Foreign Exchange Quotations: Spot Market
11.1: Introduction
Many standards
have evolved overtime to standardize foreign exchange quotations. Forex quotations can be expressed as
“Direct/Indirect”, “American/European”, “Base
and Variable/term/Quote currency”. It is important to understand these
differences as this forms the fundamental of any forex trading.
Though
regularly we here “today’s exchange rate is
INR 45.75”, but this can be termed
as layman’s expression as foreign quotations have two rates associated
i.e, bid rate and ask rate. Forex dealers keep changing
bid-ask spread depending upon their requirement. Hence in the subsequent these
aspects are discussed in greater details. The focus of this module is to
understand these concepts in relation to spot
rates.
11.2. ISO and 3-letter
currency code:
It is interesting to note
that, each currency is represented as
3-letter code as prescribed by International
Organization of Standardization (ISO). The way ISO 9000 deals with quality
standards, ISO 4217 deals with standardization of currency codes. ISO 4217 specifies a 3- letter
alphabetic code as well as 3-digit numeric code.
The first two
letters represent the country while the last letter represents the
Currency. For example, USD, INR and AUD
are currency of USA, India and Australia respectively. As it can be seen that
the first two letters represent the country name while the last letter
indicates the currency name.
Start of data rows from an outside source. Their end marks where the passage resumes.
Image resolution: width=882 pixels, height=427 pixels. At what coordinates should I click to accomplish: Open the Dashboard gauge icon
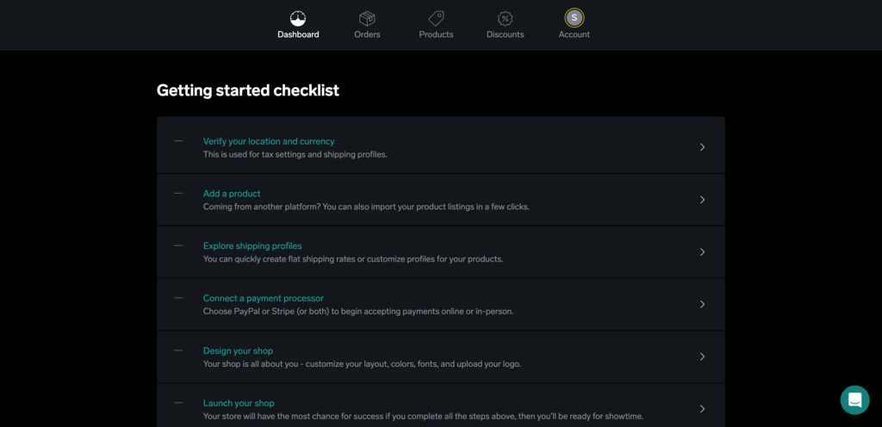[x=298, y=19]
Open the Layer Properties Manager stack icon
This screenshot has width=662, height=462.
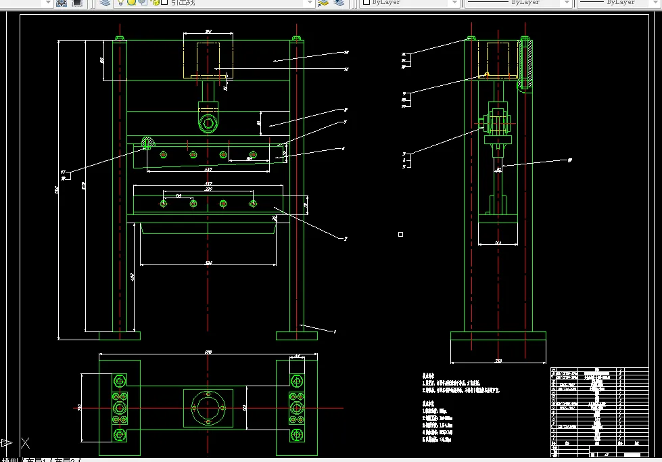click(105, 3)
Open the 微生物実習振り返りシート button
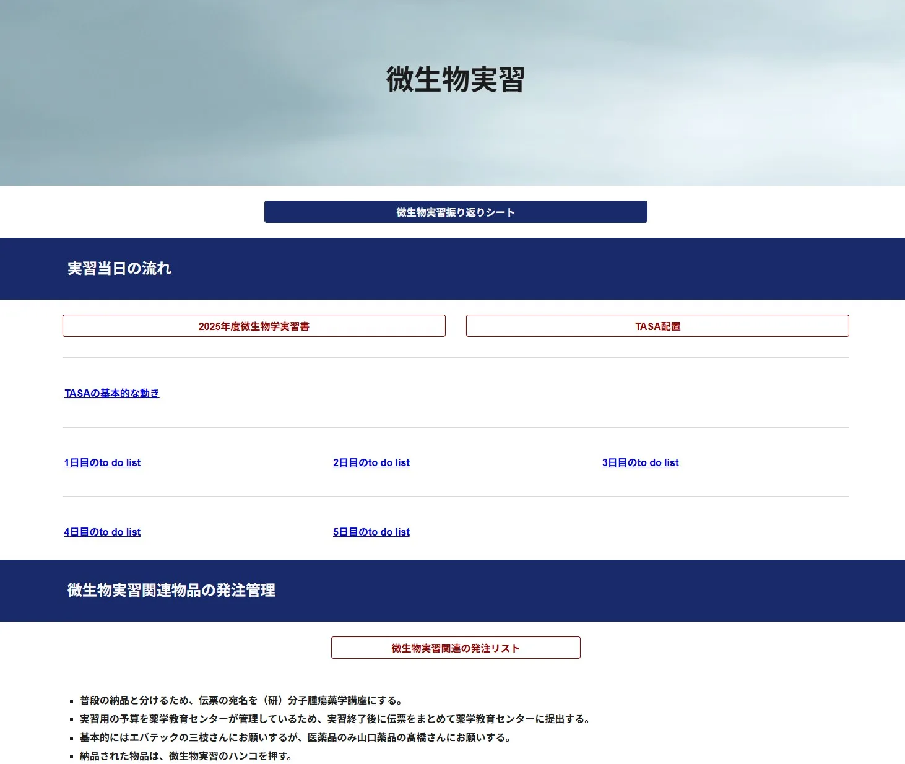Screen dimensions: 905x764 pyautogui.click(x=456, y=212)
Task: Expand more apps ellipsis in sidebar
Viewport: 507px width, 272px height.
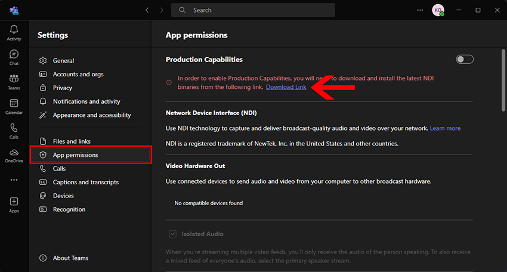Action: pyautogui.click(x=14, y=180)
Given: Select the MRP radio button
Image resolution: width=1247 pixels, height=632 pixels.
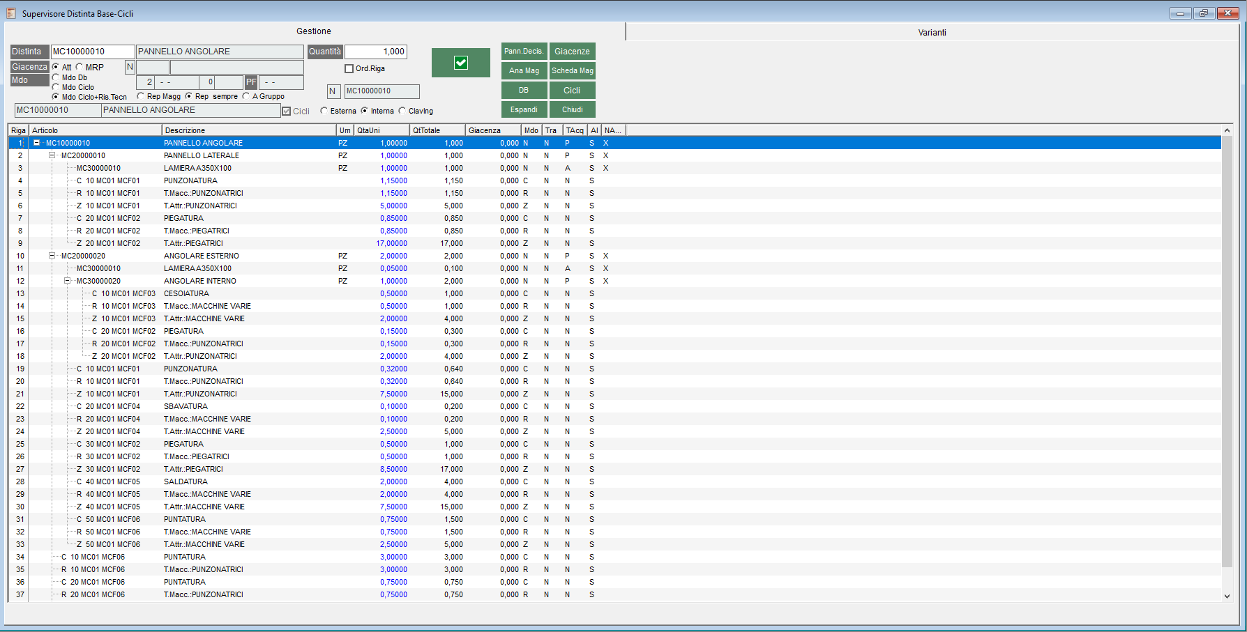Looking at the screenshot, I should coord(80,68).
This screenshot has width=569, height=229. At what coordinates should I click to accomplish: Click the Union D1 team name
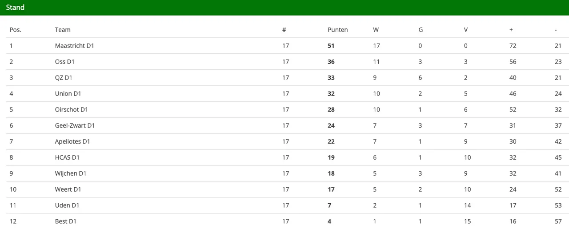(68, 94)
In “INR”, “IN” stands for India while “R” stands
for “Rupee”. Similarly, even though, in
common parlance, Peso is the currency of Mexico, as per the ISO standard, Mexico’s currency is
represented as “MXN”. Table 11.1 lists
these details for four countries.
Table 11.1: ISO 3-letter currency code
http://www.currency-iso.org/iso_index/iso_tables/iso_tables_a1.htm
Appendix 11.1 lists the currency codes for countries
as given by ISO. In the 2008, the list
was updated by the ISO. It is interesting to note that, from time to time the
currency code changes for a given country. Table
11.2 shows some of the currencies to have been abandoned and the date of withdrawal.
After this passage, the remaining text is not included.